# [TEXT SECTION]
┄┄┄┄┄┄
Summer’s demise signals the approach of some of the year’s best trout and salmon fishing, when browns, ‘bows, brookies, lakers and kokanee head shallow and strap on the feedbag.
Depending on your latitude and altitude, the action could be mere weeks away. Which means it’s high time to gear up for the fall reap.
To speed your prepping endeavors, veteran salmonid stalker and ace guide Bernie Keefe offers his hit list of must-have tackle, organized by species, for epic fall battles.
Late-summer salmon frequent deep water, where they’re suckers for a well-placed Reelbait Plane Jane spoon (tipped with white shoepeg corn or waxworms, where legal). “As September progresses, salmon start cruising shorelines and inlets,” Keefe says. “Early morning is best.”
Light spoons, like an 1/8-ounce Clam Leech Flutter Spoon, are hot in the shallows. So are panfish-sized tube jigs such as Berkley’s PowerBait Atomic Teasers, suspended under small slip bobbers.
┄┄┄┄┄┄
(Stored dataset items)
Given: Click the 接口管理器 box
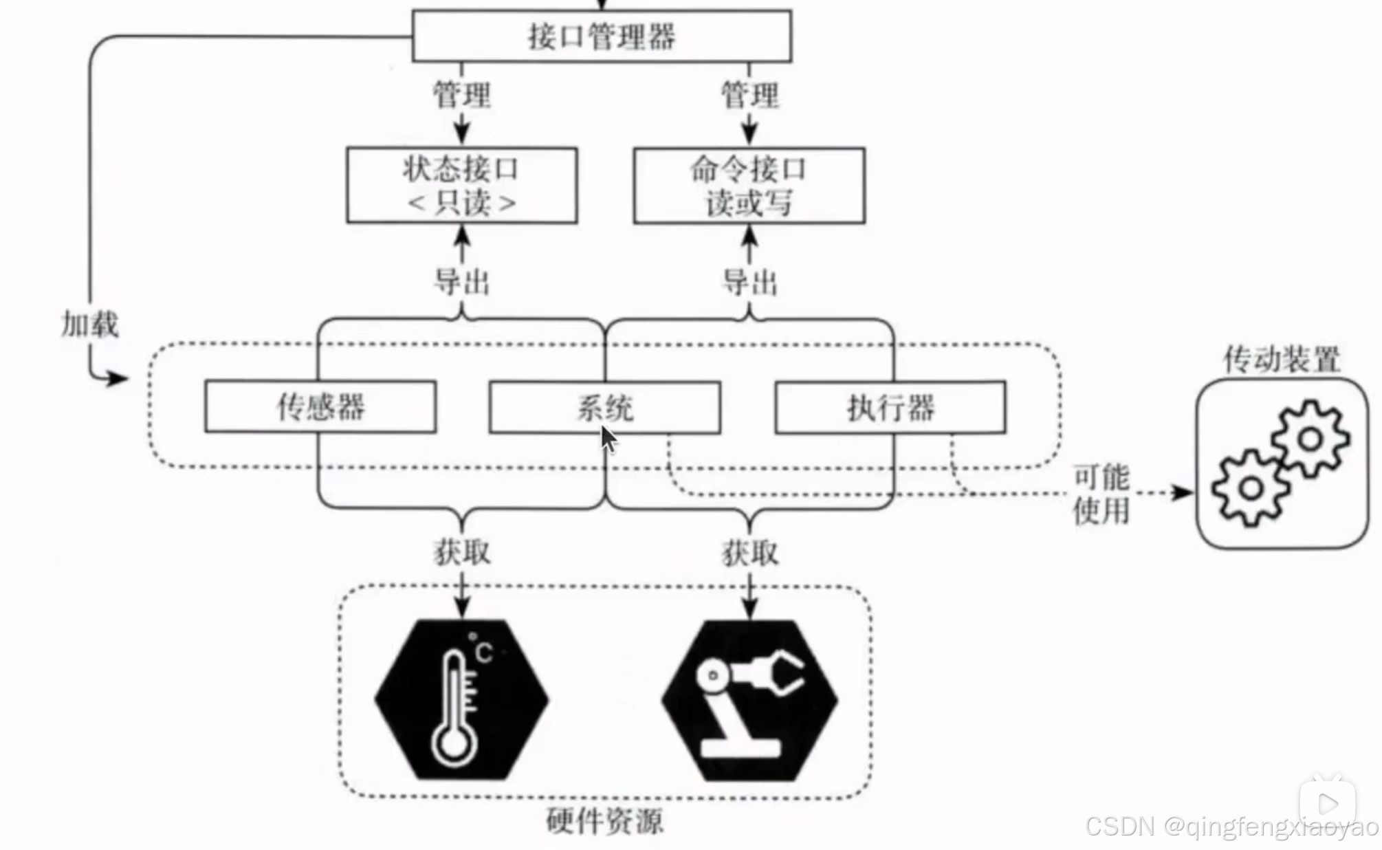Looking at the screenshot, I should pos(602,36).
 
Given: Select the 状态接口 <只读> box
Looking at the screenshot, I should pos(461,185).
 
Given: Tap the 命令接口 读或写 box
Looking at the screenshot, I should pos(749,185).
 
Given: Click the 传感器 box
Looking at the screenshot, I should pos(320,407).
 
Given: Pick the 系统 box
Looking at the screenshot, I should pos(604,408).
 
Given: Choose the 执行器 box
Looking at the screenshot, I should pos(890,408).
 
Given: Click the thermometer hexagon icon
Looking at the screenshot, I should pos(461,699).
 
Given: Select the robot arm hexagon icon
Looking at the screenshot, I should pos(749,699).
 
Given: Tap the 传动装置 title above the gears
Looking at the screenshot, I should pos(1282,360).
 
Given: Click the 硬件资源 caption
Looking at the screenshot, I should pos(605,821).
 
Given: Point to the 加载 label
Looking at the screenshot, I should pos(90,324).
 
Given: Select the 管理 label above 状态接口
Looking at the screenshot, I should pos(462,94).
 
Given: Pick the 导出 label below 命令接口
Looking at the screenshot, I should pos(749,282).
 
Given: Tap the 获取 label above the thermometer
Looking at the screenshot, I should pos(462,552).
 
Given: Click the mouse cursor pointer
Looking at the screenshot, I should pos(608,439).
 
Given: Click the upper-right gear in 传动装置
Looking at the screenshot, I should pos(1310,439).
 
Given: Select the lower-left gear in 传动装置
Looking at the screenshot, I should pos(1251,488).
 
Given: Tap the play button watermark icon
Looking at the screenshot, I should pos(1328,803).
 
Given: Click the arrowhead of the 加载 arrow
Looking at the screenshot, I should pos(118,378).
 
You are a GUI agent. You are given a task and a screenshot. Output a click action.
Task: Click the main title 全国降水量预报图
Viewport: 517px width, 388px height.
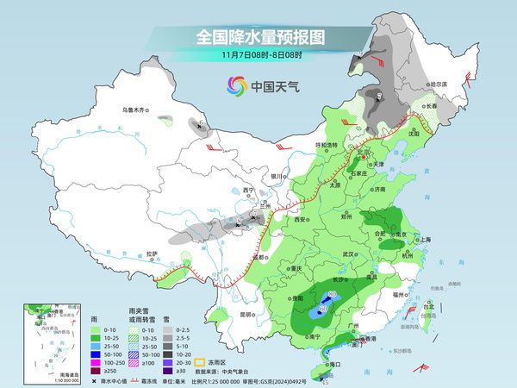coord(258,37)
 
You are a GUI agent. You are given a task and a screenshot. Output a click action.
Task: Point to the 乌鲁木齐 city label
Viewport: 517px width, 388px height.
coord(135,110)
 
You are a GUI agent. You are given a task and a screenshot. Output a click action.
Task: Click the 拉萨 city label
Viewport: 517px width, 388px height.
coord(153,253)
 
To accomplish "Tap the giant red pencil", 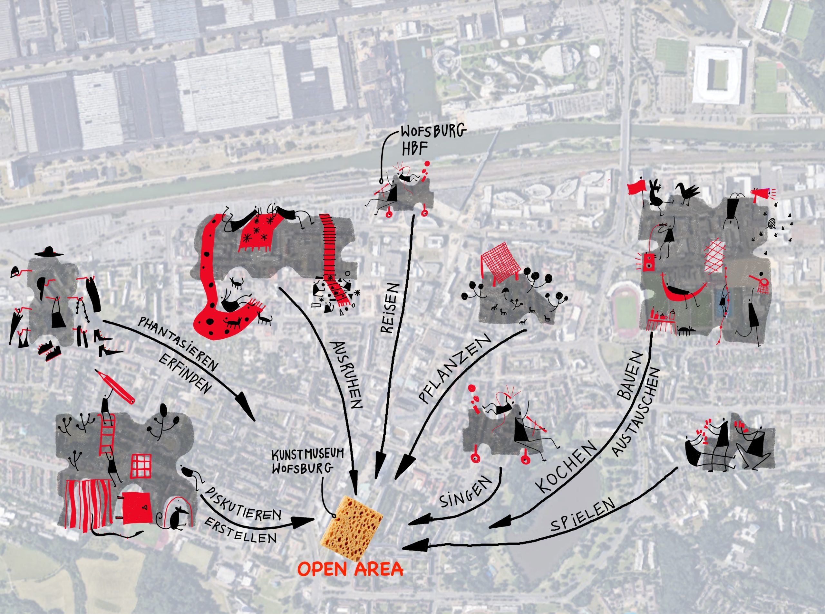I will (116, 387).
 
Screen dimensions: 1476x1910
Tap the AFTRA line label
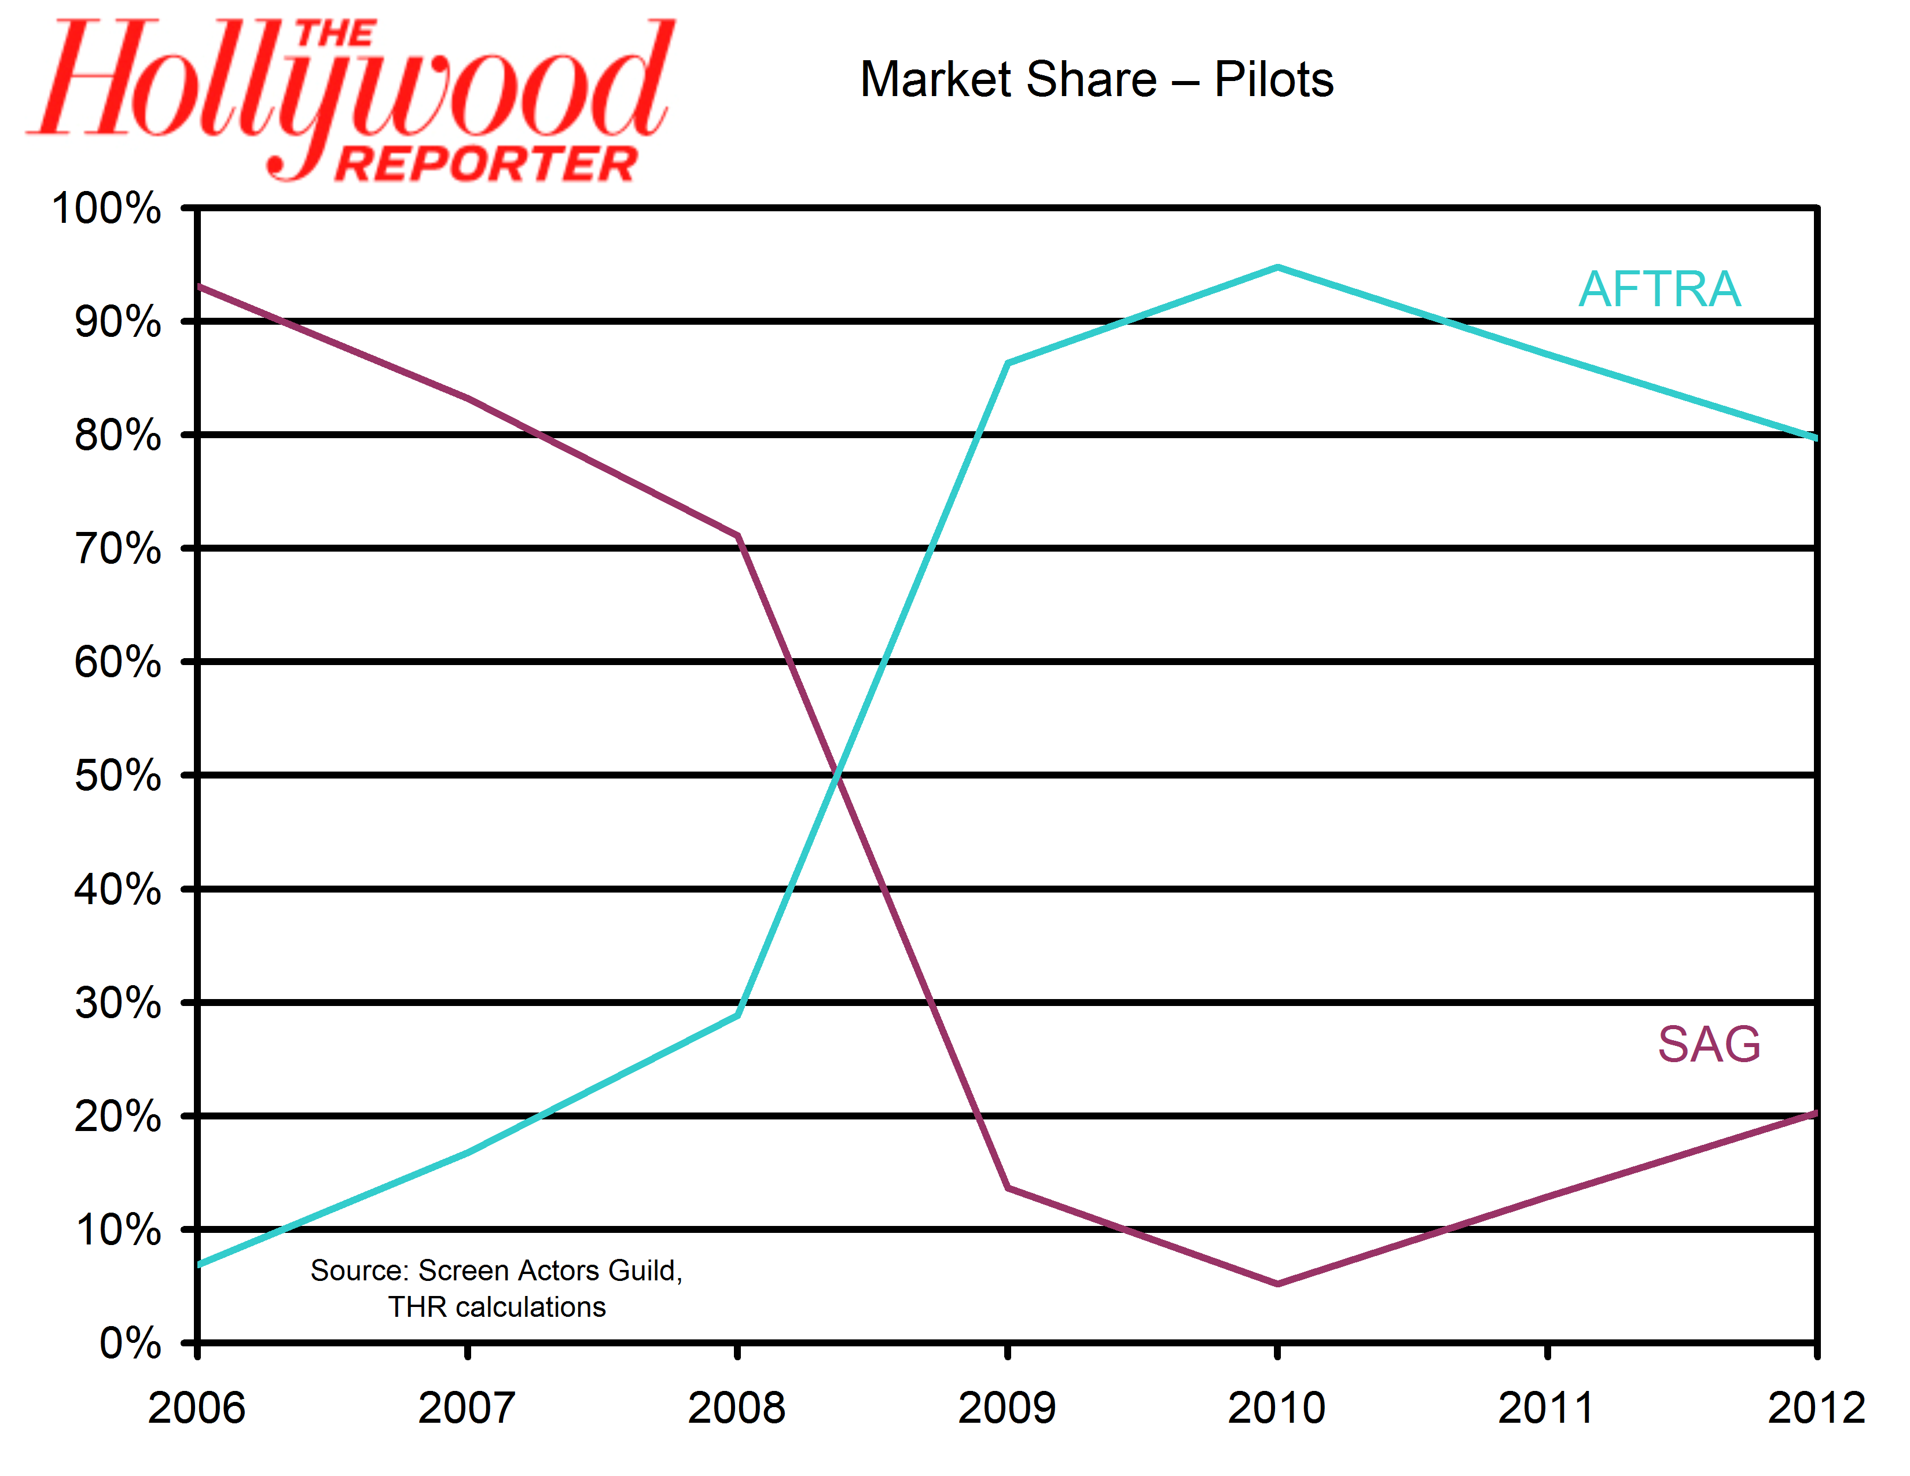pos(1659,289)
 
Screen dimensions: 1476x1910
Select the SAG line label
pos(1709,1044)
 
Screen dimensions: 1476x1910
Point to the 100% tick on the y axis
pos(106,209)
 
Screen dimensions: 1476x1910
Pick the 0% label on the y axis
pos(130,1343)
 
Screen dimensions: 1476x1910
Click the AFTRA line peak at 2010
pos(1278,267)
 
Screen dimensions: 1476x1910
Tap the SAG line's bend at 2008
pos(739,536)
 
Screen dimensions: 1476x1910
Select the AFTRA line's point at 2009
pos(1008,362)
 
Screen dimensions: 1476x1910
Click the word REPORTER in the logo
pos(486,163)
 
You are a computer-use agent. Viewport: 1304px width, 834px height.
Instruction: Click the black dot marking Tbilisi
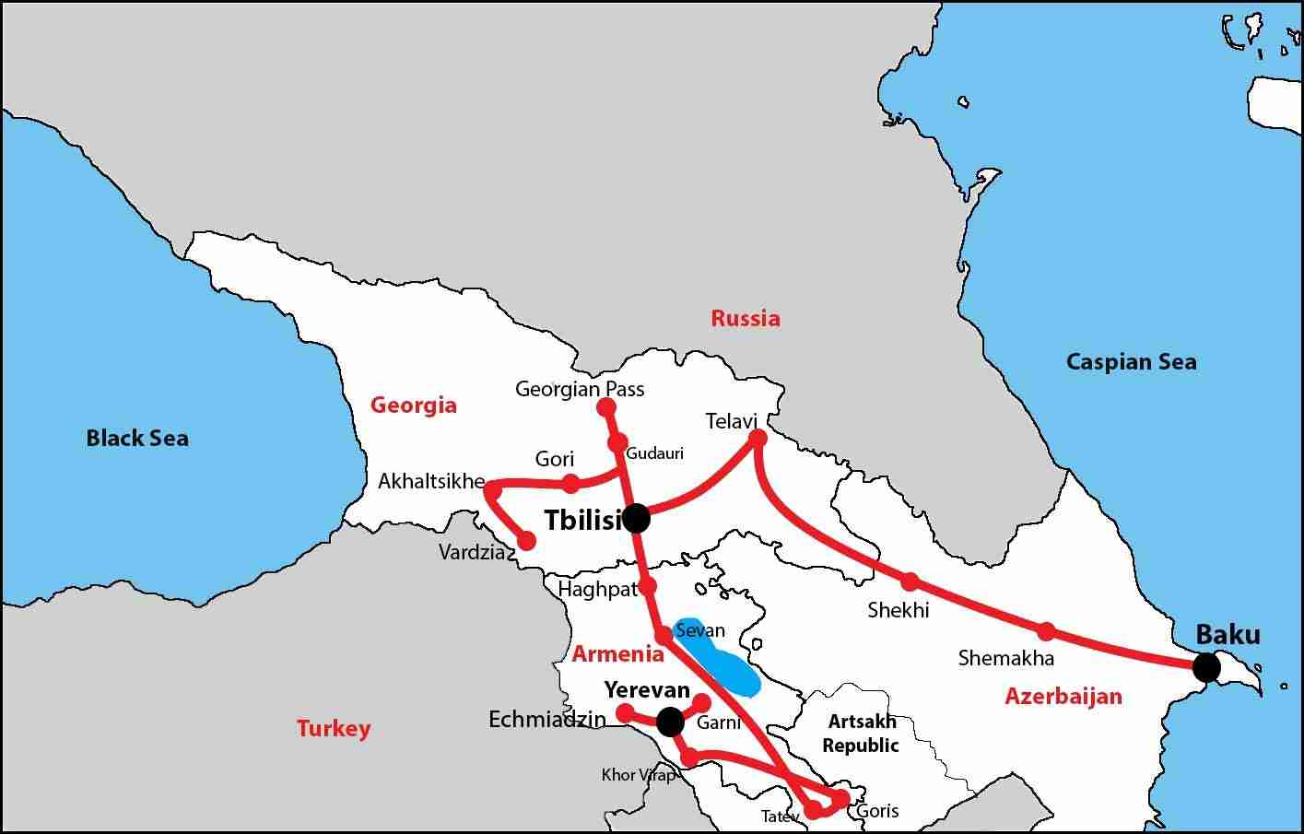(636, 519)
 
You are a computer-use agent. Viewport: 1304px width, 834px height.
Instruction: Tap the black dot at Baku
(1205, 667)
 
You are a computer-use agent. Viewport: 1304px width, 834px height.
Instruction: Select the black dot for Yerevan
(670, 721)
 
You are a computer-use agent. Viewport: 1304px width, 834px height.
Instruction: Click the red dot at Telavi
(758, 439)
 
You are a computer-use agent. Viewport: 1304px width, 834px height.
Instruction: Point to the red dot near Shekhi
(910, 581)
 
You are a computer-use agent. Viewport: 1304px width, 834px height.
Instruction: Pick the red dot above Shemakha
(1046, 631)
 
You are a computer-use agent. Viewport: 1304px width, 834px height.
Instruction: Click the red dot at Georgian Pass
(606, 407)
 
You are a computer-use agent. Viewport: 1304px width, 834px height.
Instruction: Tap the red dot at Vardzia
(526, 541)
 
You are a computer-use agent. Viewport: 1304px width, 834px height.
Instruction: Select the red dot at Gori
(571, 483)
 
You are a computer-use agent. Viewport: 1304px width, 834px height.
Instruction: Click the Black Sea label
(137, 438)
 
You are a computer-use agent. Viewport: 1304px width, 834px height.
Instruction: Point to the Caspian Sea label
(1131, 361)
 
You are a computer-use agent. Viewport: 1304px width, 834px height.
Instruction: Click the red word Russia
(745, 319)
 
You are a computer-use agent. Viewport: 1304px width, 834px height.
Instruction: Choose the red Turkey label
(334, 729)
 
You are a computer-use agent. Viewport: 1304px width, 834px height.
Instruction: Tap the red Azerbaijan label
(1063, 696)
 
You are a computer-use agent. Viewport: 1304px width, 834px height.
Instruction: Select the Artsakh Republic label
(861, 734)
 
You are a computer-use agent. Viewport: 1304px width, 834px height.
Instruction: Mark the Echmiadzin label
(547, 720)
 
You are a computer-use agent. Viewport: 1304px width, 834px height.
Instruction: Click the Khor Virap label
(638, 775)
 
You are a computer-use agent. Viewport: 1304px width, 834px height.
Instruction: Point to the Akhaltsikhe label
(431, 481)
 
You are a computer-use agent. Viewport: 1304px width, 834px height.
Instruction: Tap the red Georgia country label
┄┄┄┄┄┄
# [TASKS AND EXERCISES]
**A)** In the fall fishing text, which time of day does Keefe call best once salmon begin cruising shorelines and inlets?
**B)** Does the fall fishing text support each statement below? For each, give yes or no and quote the deciding words. (i) Bernie Keefe is described as a guide. (ii) Light spoons are said to work best in deep water. (iii) Tube jigs are suspended under slip bobbers.
**C)** Extend the fall fishing text from its last sentence.

# [RESPONSES PER TASK]
**A)** Early morning.

**B)**
(i) Yes: "veteran salmonid stalker and ace guide Bernie Keefe"
(ii) No: "Light spoons, like an 1/8-ounce Clam Leech Flutter Spoon, are hot in the shallows."
(iii) Yes: "suspended under small slip bobbers"

**C)**
“A long-casting, 7½-foot, medium- to medium-light spinning outfit spooled with 6-pound monofilament is a proven salmon slayer,” Keefe says, noting the same setup also works for a number of other fall trout scenarios.
Keefe also recommends keeping a fistful of Plane Janes handy, since fall salmon often drift into deeper water later in the day.
Browns And Rainbows
Brown trout are aggressive and vulnerable in windy, nasty weather and at night. Under such conditions, Keefe favors bite-sized stickbaits like a Berkley Cutter 90 or 110. He recommends stocking up with catchy color combos like silver-and-black or gold-and-black.
“To make these patterns more appealing, I use a Sharpie to add red and black dots on the gold-and-black baits, to make them look like little brown trout, and add a red stripe down the side of the silver-and-black baits, so they look like rainbows,” he confides. “Stock options are great, but marked lures always seem to work a little better.”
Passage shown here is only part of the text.